抜粋本文 ->
----------

街路樹が色づき始める10月、みなさまいかがお過ごしでしょうか?
ドイツの秋は朝晩の冷え込みが激しいですが、秋晴れが心地よい季節。
この短い秋が終わるとどんよりとした長い冬に入るので、木々が黄色や赤に色づくこの時期はドイツに住む人たちにとっては貴重な時間です。
ドイツはすっかりコロナの規制も無くなり今まで通りの日常を取り戻してきました。
今回は天気も良かったので、以前から気になっていた世界遺産を訪れてみましたのでご紹介していきます。
今回足を運んだのはドイツ南西にあるボーデン湖の湖畔、ウンターウールディンゲン(Unteruhldingen)にある「先史時代杭上居住跡群」です。
この世界遺産は“アルプス山脈周辺の杭上住居群”で登録されているため、スイス・イタリア・ドイツ・フランス・オーストリア・スロベニアの6か国にまたがる111か所と広範囲の世界遺産になります。
登録されたのは2011年とまだ世界遺産としては比較的新しいものになりますね。
アルプス山脈周辺には湖も多く、その湿地に杭を立て先住民が暮らしを営んでいました。
水上にあるため保存状態が良いものはそれほど多くありません。このウンターウールディンゲンにある杭上居住群は住居を再現したもの。
「杭上住居博物館(Pfalbautenmuseum)」という名称で、この地でどんな発掘があったのか、どのように湖中に杭を立て住居を建てたかを知ることができます。
この日は朝一番で向かったのですが、ドイツ人の団体観光のバスが何台か来ていましたが町の中心は人もまばら。
大きくない町だったので地元の人が犬の散歩をしていたり、子供たちが公園で砂遊びをしていたりとゆったりと時間の流れている印象です。
再現された湖上住居といってもとても本格的なので全て木で組み立てられた通路の上を歩くのはドキドキします。
たまにギシギシときしむ音もしてハラハラする場面も。
みなさん、どうしてむかしの人はわざわざ湖上に住居を構えたとおもいますか?
外敵から身を守るため、農地に適した場所を有効活用するために住宅を湖上に作ったと考えられているようです。

----------

データ一覧:
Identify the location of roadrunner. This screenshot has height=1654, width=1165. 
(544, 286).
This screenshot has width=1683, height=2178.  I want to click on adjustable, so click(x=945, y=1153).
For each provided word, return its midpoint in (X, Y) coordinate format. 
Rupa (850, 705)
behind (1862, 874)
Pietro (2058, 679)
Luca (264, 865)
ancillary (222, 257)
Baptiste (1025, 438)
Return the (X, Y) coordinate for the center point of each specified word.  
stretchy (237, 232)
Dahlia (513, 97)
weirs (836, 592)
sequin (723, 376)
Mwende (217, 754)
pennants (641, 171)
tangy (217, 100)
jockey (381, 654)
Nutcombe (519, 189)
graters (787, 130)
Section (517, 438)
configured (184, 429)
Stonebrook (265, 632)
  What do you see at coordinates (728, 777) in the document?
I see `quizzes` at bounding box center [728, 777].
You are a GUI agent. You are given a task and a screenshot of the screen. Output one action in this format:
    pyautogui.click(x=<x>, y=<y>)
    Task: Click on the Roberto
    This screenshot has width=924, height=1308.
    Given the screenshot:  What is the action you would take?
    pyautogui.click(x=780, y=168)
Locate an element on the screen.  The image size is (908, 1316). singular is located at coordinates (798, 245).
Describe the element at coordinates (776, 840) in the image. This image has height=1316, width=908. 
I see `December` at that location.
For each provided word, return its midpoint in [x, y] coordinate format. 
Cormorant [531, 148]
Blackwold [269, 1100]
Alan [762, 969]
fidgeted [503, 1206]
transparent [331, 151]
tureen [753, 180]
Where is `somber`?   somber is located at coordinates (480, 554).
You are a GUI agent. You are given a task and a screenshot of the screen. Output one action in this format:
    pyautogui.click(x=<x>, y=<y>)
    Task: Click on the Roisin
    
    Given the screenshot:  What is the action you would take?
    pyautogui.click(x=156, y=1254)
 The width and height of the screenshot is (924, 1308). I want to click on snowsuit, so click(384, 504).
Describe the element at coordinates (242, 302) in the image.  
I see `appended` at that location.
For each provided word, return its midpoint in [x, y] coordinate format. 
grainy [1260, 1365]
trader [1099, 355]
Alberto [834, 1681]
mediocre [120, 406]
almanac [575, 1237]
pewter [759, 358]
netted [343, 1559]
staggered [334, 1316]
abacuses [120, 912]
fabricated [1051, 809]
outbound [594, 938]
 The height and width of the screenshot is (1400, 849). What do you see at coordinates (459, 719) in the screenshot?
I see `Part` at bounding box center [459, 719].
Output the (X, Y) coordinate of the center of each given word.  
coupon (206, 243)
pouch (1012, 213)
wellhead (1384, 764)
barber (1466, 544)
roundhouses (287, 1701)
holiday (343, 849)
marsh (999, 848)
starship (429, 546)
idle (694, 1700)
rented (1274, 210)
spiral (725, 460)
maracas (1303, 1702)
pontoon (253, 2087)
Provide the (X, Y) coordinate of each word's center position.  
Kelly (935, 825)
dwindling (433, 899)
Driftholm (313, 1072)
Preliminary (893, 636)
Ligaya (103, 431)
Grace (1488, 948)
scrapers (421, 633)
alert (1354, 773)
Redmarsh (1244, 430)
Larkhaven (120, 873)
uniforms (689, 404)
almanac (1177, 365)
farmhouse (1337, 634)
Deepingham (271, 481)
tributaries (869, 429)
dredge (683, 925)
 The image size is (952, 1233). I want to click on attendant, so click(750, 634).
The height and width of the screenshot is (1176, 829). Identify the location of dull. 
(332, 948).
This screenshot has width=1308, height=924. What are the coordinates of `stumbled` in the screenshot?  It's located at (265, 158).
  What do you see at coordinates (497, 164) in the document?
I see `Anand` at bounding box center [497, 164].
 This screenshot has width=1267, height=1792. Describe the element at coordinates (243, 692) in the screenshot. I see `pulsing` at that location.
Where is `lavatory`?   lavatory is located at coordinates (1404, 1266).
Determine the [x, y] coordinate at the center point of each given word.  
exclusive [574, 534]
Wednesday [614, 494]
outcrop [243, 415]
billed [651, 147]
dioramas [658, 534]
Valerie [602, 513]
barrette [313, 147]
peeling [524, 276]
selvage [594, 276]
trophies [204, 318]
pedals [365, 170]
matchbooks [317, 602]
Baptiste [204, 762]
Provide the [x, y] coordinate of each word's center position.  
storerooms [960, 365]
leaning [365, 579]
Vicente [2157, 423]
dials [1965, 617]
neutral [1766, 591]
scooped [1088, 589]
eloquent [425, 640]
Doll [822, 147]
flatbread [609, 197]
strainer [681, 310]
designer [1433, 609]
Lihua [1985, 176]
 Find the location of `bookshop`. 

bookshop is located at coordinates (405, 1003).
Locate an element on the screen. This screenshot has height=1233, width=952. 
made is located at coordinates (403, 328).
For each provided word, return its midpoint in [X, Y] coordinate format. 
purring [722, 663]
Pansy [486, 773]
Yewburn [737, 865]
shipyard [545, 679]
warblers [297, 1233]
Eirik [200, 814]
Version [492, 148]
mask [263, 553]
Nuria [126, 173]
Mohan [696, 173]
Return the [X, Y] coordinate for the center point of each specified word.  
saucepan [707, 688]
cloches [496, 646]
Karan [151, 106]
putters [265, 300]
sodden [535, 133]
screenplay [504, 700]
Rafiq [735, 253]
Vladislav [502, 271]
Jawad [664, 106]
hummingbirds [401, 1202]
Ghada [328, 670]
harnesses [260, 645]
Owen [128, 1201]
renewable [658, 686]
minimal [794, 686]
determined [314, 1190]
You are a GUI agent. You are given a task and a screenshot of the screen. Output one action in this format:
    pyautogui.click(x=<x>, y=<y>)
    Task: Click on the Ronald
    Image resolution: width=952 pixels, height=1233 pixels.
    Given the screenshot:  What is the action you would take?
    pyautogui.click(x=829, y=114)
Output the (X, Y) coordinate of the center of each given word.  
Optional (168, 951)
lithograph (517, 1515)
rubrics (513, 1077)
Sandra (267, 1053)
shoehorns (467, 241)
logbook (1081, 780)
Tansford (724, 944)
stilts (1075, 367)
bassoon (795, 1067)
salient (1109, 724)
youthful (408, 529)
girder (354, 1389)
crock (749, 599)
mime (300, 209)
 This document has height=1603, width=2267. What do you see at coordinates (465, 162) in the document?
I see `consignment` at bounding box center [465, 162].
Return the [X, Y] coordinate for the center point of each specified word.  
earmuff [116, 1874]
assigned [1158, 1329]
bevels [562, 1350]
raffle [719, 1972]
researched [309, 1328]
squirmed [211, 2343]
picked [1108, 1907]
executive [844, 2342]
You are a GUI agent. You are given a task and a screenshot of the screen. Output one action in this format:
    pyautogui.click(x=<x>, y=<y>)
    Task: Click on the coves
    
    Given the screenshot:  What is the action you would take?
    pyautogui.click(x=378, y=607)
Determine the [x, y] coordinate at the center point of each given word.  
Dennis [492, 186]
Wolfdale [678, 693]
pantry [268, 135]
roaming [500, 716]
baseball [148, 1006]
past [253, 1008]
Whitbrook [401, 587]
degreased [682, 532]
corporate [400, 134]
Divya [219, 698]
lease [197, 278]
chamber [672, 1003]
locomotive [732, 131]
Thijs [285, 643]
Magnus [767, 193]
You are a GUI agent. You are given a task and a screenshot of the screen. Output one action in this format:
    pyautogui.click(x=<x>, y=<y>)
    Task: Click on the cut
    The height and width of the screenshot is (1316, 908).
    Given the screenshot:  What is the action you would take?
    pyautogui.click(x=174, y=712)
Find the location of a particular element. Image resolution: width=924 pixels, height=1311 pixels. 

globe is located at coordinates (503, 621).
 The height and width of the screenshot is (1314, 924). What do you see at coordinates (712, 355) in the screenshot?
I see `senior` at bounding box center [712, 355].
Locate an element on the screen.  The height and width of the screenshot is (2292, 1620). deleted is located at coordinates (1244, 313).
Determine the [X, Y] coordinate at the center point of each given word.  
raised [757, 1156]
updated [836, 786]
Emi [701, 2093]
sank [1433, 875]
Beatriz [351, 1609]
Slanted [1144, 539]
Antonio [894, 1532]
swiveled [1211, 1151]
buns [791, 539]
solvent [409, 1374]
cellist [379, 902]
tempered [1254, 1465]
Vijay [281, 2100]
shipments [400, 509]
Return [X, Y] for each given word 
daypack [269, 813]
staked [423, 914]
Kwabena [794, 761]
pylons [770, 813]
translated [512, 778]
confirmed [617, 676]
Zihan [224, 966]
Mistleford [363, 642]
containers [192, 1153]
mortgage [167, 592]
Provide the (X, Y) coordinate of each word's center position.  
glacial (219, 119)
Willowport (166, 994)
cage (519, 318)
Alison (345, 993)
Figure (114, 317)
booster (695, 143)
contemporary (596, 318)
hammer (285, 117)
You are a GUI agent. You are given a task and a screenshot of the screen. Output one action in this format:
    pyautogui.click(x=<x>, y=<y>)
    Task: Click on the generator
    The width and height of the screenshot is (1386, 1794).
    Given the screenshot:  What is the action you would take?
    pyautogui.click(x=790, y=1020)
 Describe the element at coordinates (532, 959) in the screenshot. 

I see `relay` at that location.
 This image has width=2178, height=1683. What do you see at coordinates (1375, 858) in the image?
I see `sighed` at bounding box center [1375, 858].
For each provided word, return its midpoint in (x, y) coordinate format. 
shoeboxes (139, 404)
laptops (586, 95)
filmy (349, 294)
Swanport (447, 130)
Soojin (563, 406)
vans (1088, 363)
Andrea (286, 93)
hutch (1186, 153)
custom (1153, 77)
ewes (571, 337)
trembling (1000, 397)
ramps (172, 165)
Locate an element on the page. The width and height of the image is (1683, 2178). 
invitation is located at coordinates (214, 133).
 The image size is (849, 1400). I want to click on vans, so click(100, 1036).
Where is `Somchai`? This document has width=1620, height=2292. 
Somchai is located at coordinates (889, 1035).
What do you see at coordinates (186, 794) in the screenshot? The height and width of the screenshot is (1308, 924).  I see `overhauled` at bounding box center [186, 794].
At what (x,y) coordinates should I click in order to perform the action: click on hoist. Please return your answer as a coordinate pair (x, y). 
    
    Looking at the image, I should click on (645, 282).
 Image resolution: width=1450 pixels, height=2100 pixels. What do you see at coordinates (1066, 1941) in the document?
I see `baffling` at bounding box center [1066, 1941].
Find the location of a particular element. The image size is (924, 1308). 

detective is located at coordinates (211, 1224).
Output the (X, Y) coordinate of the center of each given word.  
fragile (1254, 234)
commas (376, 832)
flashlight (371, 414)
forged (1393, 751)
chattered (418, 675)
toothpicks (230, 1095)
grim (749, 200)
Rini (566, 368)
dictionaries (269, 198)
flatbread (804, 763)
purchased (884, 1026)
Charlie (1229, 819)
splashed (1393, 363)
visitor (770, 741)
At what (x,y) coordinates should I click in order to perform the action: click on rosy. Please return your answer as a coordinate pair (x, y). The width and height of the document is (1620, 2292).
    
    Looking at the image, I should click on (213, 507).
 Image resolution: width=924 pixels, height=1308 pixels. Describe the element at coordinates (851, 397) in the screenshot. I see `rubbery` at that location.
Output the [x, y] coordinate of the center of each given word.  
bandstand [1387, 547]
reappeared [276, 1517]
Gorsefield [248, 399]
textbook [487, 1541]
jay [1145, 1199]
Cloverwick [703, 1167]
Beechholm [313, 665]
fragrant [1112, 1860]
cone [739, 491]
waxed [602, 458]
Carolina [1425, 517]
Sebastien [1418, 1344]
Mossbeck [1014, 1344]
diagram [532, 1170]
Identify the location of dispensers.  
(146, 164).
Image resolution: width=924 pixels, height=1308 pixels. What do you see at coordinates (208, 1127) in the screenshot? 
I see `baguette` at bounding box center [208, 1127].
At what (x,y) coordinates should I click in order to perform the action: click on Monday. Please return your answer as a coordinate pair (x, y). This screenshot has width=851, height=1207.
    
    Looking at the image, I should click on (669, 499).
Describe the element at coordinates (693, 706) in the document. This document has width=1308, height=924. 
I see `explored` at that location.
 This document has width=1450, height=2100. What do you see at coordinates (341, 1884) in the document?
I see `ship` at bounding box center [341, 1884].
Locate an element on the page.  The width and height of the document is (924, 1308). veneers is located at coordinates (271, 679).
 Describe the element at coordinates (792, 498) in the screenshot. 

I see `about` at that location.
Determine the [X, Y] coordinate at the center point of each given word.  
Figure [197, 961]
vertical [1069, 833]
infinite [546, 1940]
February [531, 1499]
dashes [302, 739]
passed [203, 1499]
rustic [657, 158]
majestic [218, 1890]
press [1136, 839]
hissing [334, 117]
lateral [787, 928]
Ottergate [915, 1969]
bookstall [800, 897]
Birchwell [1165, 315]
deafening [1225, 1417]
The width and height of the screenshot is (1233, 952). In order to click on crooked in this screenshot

----------

練習問題 ->
• A. 本文で、杭上住居群の世界遺産がまたがるとされている国をすべて挙げよ。
• B. エントリのうち、「Alberto [834, 1681]」を含む行から「idle (694, 1700)」を含む行までを、その行も含めて一字一句変えずに書き写してください。
本文とエントリは互いに関係がない。

解答一覧 ->
• A. スイス、イタリア、ドイツ、フランス、オーストリア、スロベニア

• B.
Alberto [834, 1681]
mediocre [120, 406]
almanac [575, 1237]
pewter [759, 358]
netted [343, 1559]
staggered [334, 1316]
abacuses [120, 912]
fabricated [1051, 809]
outbound [594, 938]
 The height and width of the screenshot is (1400, 849). What do you see at coordinates (459, 719) in the screenshot?
I see `Part` at bounding box center [459, 719].
Output the (X, Y) coordinate of the center of each given word.  
coupon (206, 243)
pouch (1012, 213)
wellhead (1384, 764)
barber (1466, 544)
roundhouses (287, 1701)
holiday (343, 849)
marsh (999, 848)
starship (429, 546)
idle (694, 1700)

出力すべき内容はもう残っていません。